I don't think that's a meaningful statement, given that government-run education is universal and "free".
On the other hand, those cesspools can't go out of business fast enough for my liking.

Posted by: normal at Monday, November 06 2023 09:54 PM (obo9H)

2 It's probably accurate when expressed as a percentage increase in students year over year, or something like that.  Apparently quite a few parents have decided that the states did so poorly forcing kids to do "distance learning" via Zoom that they could hardly do worse.

Posted by: Rick C at Tuesday, November 07 2023 01:06 AM (BMUHC)

3 Hah, regarding the Grizzlies vs.
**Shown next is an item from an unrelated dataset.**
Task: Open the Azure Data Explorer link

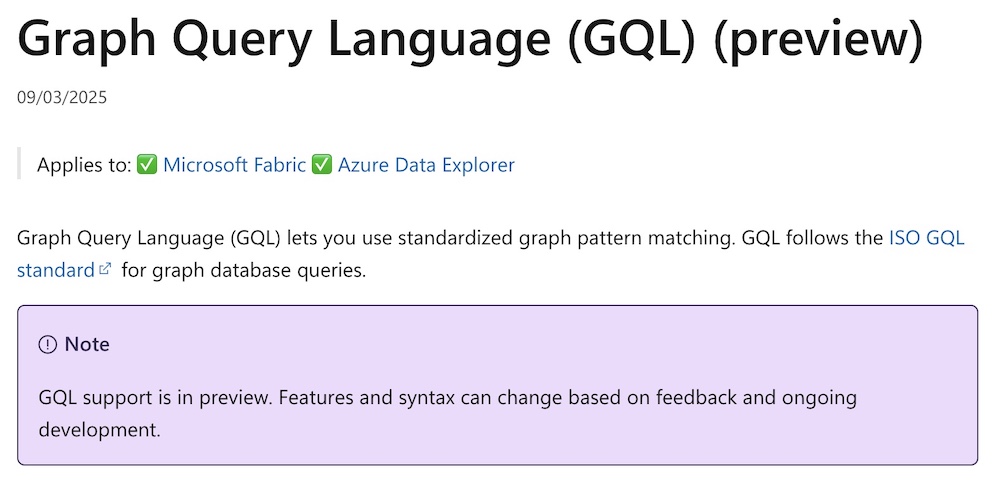Action: (426, 165)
Trains thing, back in the late 90s when I was working at an import car tuning/hotrod shop, we had a customer that pretty much without fail came in every Friday to grab bottle of nitrous oxide for his car to take to the track, one Friday he doesn't show, then the next 3 Fridays go by with no Rich coming by to pick up his go fast juice, finally after a month or so he shows up, Rich's job happened to be hazardous materials clean up and in this case, turned out to be exactly what this article was talking about, we all had a good laugh at the thought of Rich having to abseil down the side of mountains just to clean up even the slightest handful of spilled grain lest the bears pick more fights with trains and lose.

Posted by: bob in houston at Tuesday, November 07 2023 01:12 AM (YBLgY)

4 One possible conclusion on the homeschooling/blue state end is that those areas are more conservative than the vote totals indicate, and that many parents are conservative enough that they do not want their kids learning to be race war obsessed nutcases. 

Harvard Law School itself, as an institution, raises the question of whether its instructors have learned anything. 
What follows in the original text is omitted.